Friday, March 27, 2020

this too


Something is dying
Something is being born

The shedding
of the old
skin
is but the birth
of a new one...

The void
is 
the falling
and flying
simultaneously

but we can only
grasp
one
side of the coin
at a time.

The silence
in between
breaths

whispers
the ephemeral nature
of all:

Peace is in the eye of the storm.






with thanks: the beauty we love
Photo:  Peter Bowers






Sunday, March 22, 2020

the buddha's last instruction



"Make of yourself a light,"
said the Buddha,
before he died.
I think of this every morning.
as the east begins
to tear off its many clouds
of darkness, to send up the first
signal - a white fan
streaked with pink and violet,
even green.
An old man, he lay down
between two sala trees,
and he might of said anything,
knowing it was his final hour.
The light burns upward,
it thickens and settles over the fields.
Around him, the villagers gathered
and stretched forward to listen.
Even before the sun itself
hangs, disattached, in the blue air,
I am touched everywhere
by its ocean of yellow waves.
No doubt he thought of everything
that had happened in his difficult life.
And then I feel the sun itself
as it blazes over the hills,
like a million flowers on fire -
clearly I'm not needed,
yet I feel myself turning
into something of inexplicable value.
Slowly, beneath the branches,
he raised his head.
He looked into the faces of that frightened crowd.




Mary Oliver
Photo:  Peter Bowers






Friday, March 20, 2020

entrance


Whoever you are: step out of doors tonight,
Out of the room that lets you feel secure.
Infinity is open to your sight.
Whoever you are.
With eyes that have forgotten how to see
From viewing things already too well-known,
Lift up into the dark a huge, black tree
And put it in the heavens: tall, alone.
And you have made the world and all you see.
It ripens like the words still in your mouth.
And when at last you comprehend its truth,
Then close your eyes and gently set it free.





Rainer Maria Rilke
Translation:  Dana Gioia
Photo:  Peter Bowers






Saturday, March 14, 2020

vulnerability


is not a weakness, a passing indisposition, or something we can arrange to do without, vulnerability is not a choice, vulnerability is the underlying, ever present and abiding undercurrent of our natural state. To run from vulnerability is to run from the essence of our nature, the attempt to be invulnerable is the vain attempt to become something we are not and most especially, to close off our understanding of the grief of others.  More seriously, in refusing our vulnerability we refuse the help needed at every turn of our existence and immobilize the essential, tidal and conversational foundations of our identity.

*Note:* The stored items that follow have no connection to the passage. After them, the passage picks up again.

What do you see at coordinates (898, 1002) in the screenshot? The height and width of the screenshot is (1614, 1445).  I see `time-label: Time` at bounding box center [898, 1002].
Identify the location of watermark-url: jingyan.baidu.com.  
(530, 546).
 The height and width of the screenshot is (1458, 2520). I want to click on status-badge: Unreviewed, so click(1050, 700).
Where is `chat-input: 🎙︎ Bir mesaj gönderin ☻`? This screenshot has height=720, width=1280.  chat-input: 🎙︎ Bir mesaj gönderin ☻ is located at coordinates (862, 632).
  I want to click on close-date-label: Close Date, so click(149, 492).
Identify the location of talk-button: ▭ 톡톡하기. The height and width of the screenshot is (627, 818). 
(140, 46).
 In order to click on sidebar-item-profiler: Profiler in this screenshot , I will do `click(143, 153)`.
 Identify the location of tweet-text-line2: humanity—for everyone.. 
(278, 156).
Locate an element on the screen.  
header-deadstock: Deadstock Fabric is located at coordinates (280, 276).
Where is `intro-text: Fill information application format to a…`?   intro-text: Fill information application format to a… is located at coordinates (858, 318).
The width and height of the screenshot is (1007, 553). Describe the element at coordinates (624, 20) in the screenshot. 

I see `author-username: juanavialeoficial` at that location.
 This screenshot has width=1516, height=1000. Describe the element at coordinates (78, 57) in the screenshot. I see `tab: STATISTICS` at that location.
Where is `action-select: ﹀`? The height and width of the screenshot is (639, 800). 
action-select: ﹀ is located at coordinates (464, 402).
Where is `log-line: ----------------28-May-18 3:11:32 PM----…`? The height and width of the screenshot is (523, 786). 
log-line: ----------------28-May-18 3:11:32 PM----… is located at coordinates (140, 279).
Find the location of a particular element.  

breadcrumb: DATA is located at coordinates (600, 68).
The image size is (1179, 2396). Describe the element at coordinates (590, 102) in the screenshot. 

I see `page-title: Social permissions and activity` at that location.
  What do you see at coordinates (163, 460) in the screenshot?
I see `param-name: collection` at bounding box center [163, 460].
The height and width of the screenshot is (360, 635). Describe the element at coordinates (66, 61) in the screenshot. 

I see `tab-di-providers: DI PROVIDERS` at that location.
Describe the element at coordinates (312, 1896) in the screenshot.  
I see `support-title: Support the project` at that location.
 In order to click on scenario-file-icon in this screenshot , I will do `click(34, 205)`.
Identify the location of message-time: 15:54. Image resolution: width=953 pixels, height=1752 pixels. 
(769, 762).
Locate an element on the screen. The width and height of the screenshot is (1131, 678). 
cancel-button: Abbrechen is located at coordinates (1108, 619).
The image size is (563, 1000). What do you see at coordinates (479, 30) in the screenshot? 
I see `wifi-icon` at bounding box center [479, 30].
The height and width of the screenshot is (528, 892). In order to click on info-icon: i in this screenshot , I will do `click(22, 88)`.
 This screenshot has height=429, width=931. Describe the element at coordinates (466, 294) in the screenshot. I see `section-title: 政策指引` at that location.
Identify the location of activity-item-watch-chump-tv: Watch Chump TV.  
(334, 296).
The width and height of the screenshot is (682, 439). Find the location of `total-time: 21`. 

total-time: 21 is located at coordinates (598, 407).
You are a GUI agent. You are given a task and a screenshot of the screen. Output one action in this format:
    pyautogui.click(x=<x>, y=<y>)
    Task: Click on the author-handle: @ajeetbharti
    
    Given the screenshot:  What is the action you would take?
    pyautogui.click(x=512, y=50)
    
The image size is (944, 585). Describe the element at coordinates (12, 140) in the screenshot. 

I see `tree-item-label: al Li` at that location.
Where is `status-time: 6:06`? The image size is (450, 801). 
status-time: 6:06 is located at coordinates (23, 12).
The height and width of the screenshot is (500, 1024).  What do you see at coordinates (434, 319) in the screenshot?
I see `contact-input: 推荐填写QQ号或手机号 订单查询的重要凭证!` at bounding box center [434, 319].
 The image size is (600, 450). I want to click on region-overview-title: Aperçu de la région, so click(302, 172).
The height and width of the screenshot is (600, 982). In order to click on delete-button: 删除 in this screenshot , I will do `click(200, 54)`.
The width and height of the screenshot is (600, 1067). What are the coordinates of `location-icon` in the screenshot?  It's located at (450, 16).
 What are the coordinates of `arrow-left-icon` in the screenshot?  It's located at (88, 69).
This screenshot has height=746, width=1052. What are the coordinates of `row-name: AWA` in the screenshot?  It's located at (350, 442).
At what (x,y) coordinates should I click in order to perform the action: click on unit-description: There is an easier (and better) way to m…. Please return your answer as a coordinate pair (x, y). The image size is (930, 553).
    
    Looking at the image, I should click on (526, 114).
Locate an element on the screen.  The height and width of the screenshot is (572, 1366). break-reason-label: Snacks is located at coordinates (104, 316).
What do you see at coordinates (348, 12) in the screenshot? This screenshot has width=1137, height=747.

To have a temporary, isolated sense of power over all events and circumstances, is a lovely illusionary privilege and perhaps the prime and most beautifully constructed conceit of being human and especially of being youthfully human, but it is a privilege that must be surrendered with that same youth, with ill health, with accident, with the loss of loved ones who do not share our untouchable powers; powers eventually and most emphatically given up, as we approach our last breath.

The only choice we have as we mature is how we inhabit our vulnerability, how we become larger and more courageous and more compassionate through our intimacy with disappearance, our choice is to inhabit vulnerability as generous citizens of loss, robustly and fully, or conversely, as misers and complainers, reluctant and fearful, always at the gates of existence, but never bravely and completely attempting to enter, never wanting to risk ourselves, never walking fully through the door.





David Whyte
Consolations
The Solace, Nourishment and Underlying Meaning of Everyday Words
Photo:  Peter Bowers






Friday, March 6, 2020

the first time percy came back


The first time Percy came back
he was not sailing on a cloud.
He was loping along the sand as though
he had come a great way.
"Percy," I cried out, and reached to him -
               those white curls -
but he was unreachable.  As music
is present yet you can't touch it.
"Yes, it's all different," he said.
"You're going to be very surprised."
But I wasn't thinking of that. I only
wanted to hold him. "Listen," he said,
"I miss that too.
And now you'll be telling stories
               of my coming back
and they won't be false, and they won't be true,
but they'll be real."
And then, as he used to, he said, "Let's go!"
And we walked down the beach together.